La concessione avrà inizio il primo gennaio 2024 e avrà durata di 17 anni. La nuova società sarà a maggioranza pubblica, per il 60%, mentre il restante 40% sarà appunto di Ireti.
Nei comuni del territorio è iniziato l’iter approvativo che porterà alla costituzione della nuova realtà. La Giunta del Comune di Reggio ha sottoscritto una delibera lo scorso 23 maggio per dare il via libera all’operazione e il 26 giugno il Consiglio Comunale sarà chiamato ad approvare il documento.
Non mancano però polemiche. Le ha sollevate ad esempio la lista Bibbiano Bene Comune, espressione della Minoranza che in una nota esprime preoccupazione per il fatto che all’articolo 12 dei patti parasociali per la gestione della società è sancita la non distribuzione degli utili per tutta la durata della concessione. “C’è qualcuno – scrive Bibbiano Bene Comune – disposto a pensare che Iren abbia deciso di tenersi un 40% di Arca per fare beneficenza rinunciando agli utili?”.
Nel comune capoluogo nutre perplessità anche la lista Coalizione Civica che vorrebbe fosse fatta chiarezza sulla destinazione degli utili. “Si potrebbe destinarli alle famiglie reggiane in difficoltà con le bollette”, propone il consigliere Dario De Lucia: “Alcuni documenti dicono che possono essere ripartiti tra socio pubblico e chi gestisce la società dal punto di vista privato. Altri invece che dicono che non possono essere toccati.

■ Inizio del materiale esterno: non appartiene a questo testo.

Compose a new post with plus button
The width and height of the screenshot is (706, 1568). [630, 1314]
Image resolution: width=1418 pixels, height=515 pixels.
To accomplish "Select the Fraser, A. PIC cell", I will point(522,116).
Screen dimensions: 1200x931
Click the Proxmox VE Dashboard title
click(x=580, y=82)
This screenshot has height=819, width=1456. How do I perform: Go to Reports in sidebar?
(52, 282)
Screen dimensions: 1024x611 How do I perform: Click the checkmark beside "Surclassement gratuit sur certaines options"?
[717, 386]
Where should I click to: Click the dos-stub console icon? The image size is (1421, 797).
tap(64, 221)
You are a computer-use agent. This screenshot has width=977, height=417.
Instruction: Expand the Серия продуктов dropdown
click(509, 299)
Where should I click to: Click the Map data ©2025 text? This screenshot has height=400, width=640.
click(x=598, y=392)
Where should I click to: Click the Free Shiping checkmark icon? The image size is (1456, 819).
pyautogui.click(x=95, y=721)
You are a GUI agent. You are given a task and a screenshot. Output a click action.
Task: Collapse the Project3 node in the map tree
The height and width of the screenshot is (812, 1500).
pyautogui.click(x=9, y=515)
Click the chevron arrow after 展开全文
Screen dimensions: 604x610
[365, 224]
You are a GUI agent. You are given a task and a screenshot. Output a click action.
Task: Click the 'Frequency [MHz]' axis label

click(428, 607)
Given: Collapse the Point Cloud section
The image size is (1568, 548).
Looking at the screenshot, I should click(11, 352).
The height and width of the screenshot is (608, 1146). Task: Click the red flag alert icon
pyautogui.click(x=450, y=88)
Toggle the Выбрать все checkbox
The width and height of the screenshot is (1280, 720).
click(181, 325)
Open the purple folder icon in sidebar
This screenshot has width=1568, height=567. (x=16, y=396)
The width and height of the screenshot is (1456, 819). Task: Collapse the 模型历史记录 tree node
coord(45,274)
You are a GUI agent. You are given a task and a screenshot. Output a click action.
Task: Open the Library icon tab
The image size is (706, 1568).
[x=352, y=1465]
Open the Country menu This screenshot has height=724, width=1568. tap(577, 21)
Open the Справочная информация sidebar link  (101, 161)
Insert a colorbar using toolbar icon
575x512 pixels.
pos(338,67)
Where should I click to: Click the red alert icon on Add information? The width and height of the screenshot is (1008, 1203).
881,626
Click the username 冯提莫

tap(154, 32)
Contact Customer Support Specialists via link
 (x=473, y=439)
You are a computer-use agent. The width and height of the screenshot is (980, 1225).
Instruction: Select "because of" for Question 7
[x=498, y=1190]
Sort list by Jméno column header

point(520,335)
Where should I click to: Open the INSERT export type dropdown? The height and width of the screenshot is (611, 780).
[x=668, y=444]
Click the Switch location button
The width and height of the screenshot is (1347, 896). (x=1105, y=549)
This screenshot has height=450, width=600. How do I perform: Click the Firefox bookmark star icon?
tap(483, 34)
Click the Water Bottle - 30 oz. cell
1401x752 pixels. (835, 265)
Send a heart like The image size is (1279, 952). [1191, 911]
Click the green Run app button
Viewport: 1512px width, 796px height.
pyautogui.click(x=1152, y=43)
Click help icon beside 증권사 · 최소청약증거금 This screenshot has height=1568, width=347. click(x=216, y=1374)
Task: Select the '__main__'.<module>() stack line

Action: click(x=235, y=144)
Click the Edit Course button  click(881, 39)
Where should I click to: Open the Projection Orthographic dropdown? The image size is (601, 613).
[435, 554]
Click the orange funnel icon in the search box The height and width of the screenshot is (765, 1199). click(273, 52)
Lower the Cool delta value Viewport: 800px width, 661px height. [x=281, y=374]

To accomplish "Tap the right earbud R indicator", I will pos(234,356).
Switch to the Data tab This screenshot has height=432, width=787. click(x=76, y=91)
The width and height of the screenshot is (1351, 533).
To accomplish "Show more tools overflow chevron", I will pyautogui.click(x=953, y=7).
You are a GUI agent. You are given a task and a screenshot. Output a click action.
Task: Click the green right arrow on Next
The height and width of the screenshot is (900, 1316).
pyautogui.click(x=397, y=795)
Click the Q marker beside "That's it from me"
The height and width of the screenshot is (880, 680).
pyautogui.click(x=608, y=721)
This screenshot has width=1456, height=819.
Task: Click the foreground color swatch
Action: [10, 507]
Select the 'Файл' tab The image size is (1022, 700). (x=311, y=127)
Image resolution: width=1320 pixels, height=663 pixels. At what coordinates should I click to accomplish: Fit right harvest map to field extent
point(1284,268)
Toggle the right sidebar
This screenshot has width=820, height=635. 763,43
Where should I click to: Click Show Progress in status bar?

Bisogna riuscire bene a capire prima del voto cosa fare con queste risorse”.
Nell’insieme la filosofia che ha portato alla costituzione della nuova società (con la proprietà pubblica delle reti e il controllo pubblico della gestione) sembra tuttavia rispecchiare quanto emerso dal referendum sull’acqua pubblica del giugno 2011 attraverso il quale 26 milioni di cittadini italiani sancirono che su tale risorsa non si sarebbe potuto più fare profitto.